**DATASET:**
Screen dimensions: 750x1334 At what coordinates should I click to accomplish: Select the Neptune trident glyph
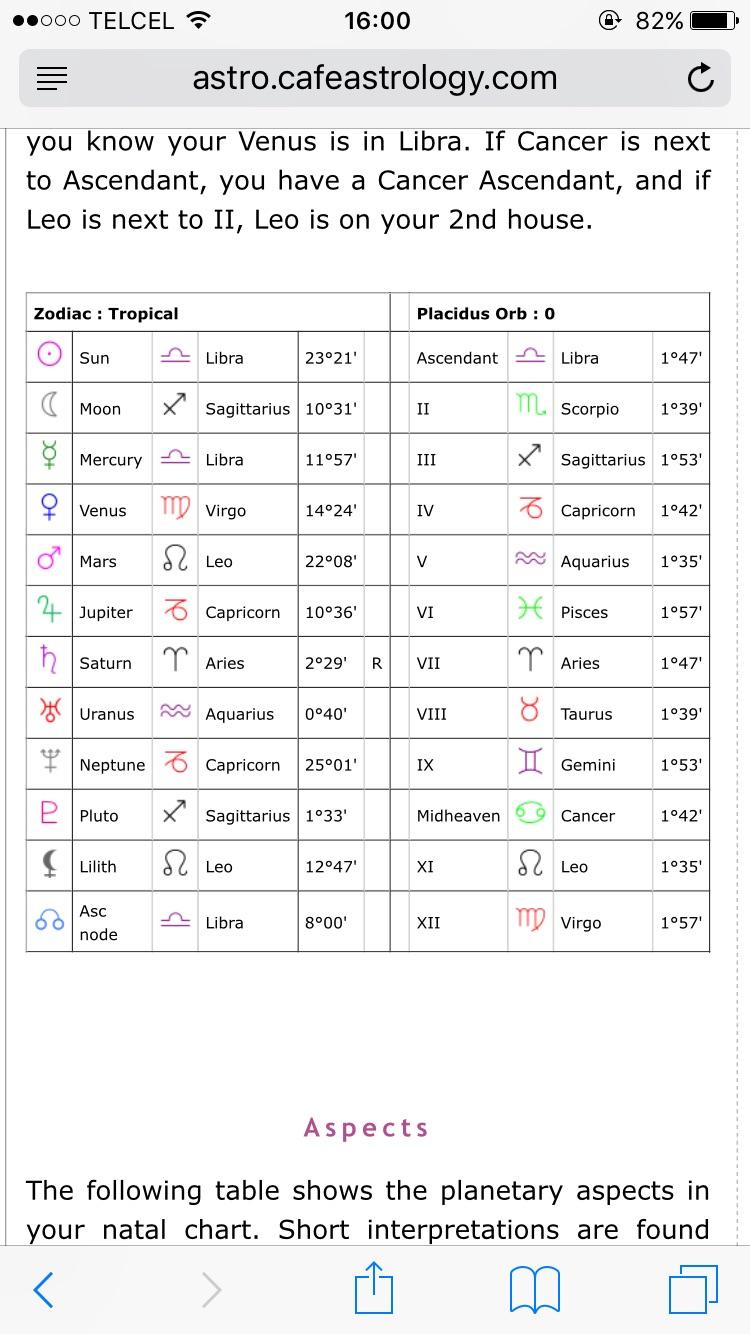coord(49,764)
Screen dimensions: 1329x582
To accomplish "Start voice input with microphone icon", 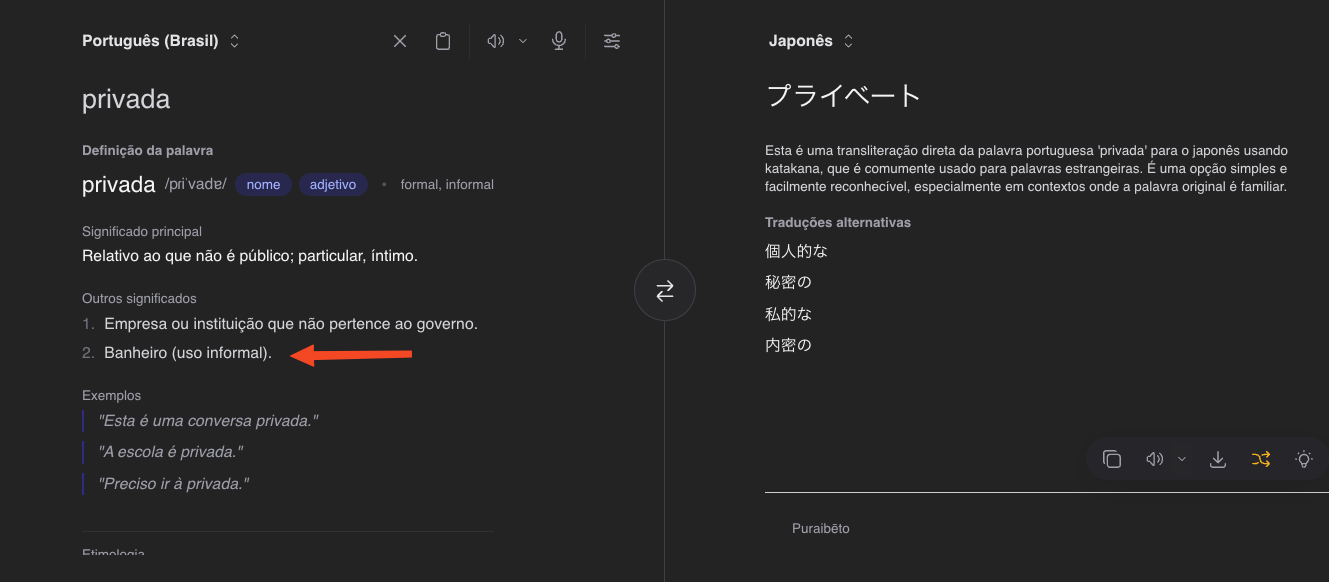I will point(559,41).
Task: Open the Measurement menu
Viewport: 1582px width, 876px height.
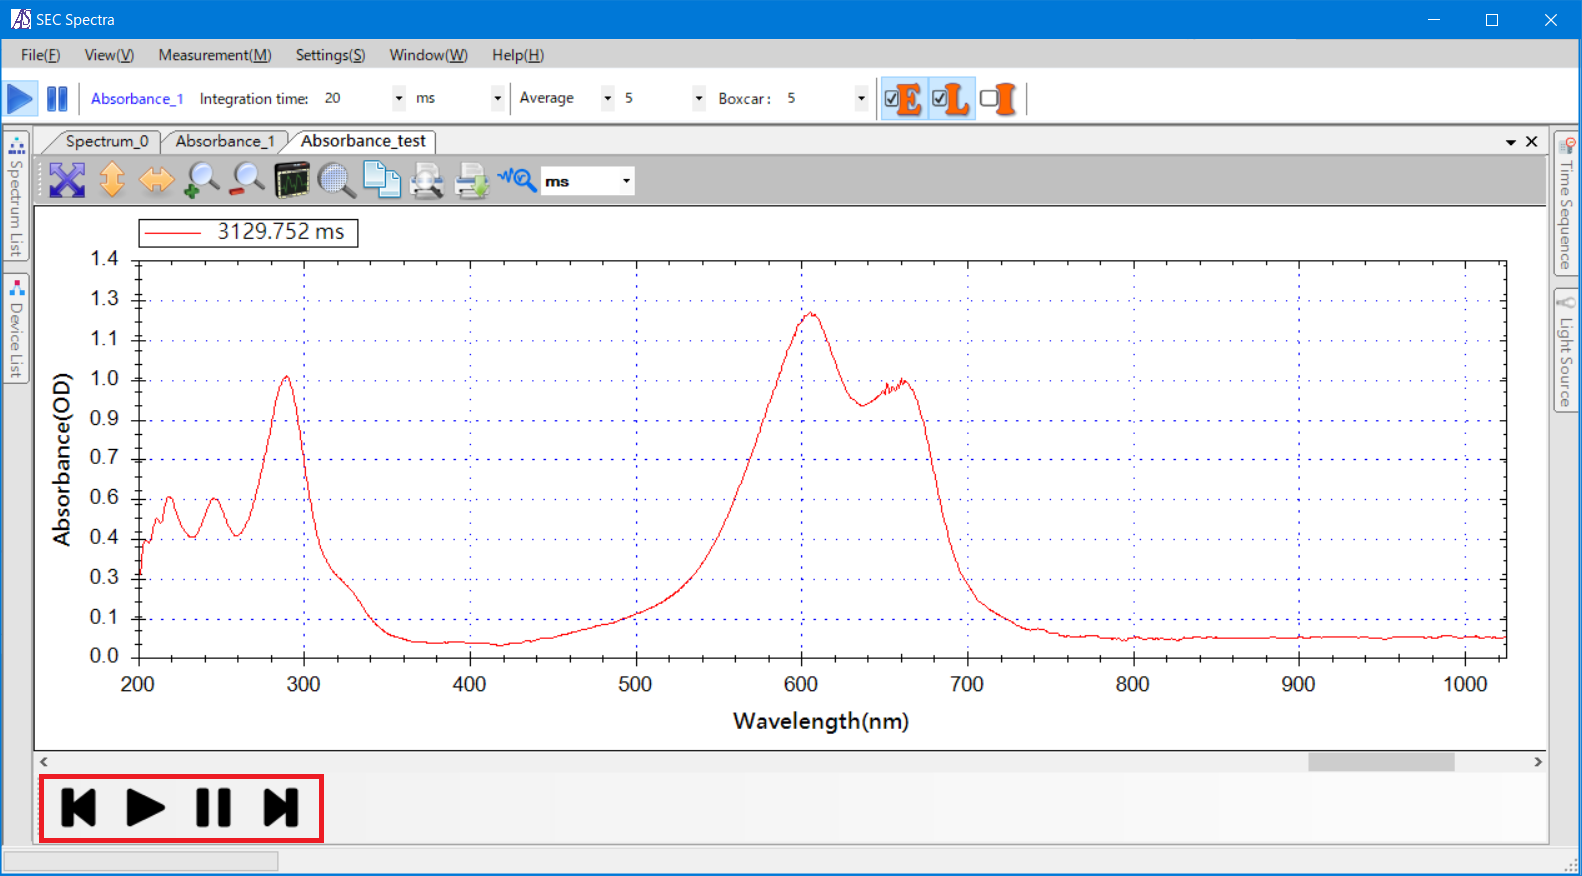Action: point(215,55)
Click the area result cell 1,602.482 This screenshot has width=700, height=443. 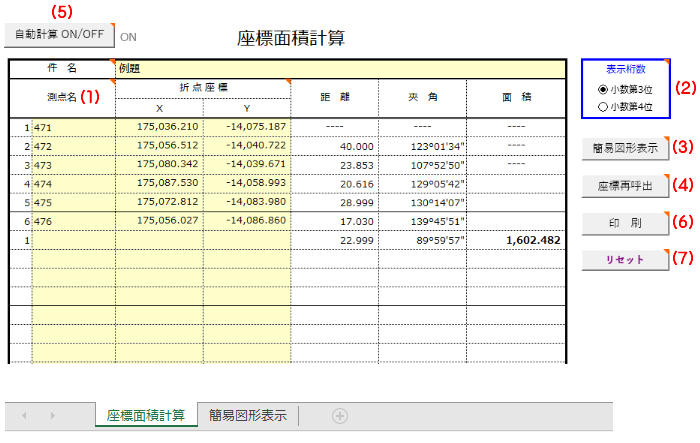tap(518, 240)
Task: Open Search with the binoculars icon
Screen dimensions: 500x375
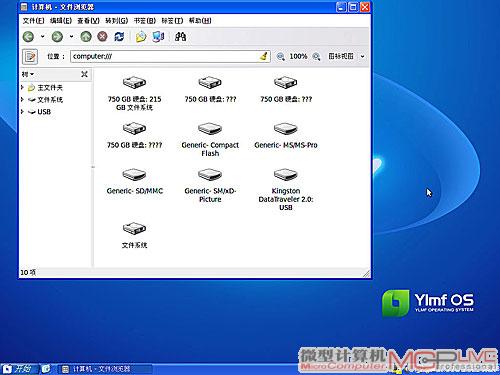Action: click(x=180, y=37)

**THE PROBLEM:** Pictures stay out; reproduce exactly the lines from the one containing "Task: Open Search with the binoculars icon" through the last line of the listing, both included.

**REPLY:**
Task: Open Search with the binoculars icon
Screen dimensions: 500x375
Action: click(x=180, y=37)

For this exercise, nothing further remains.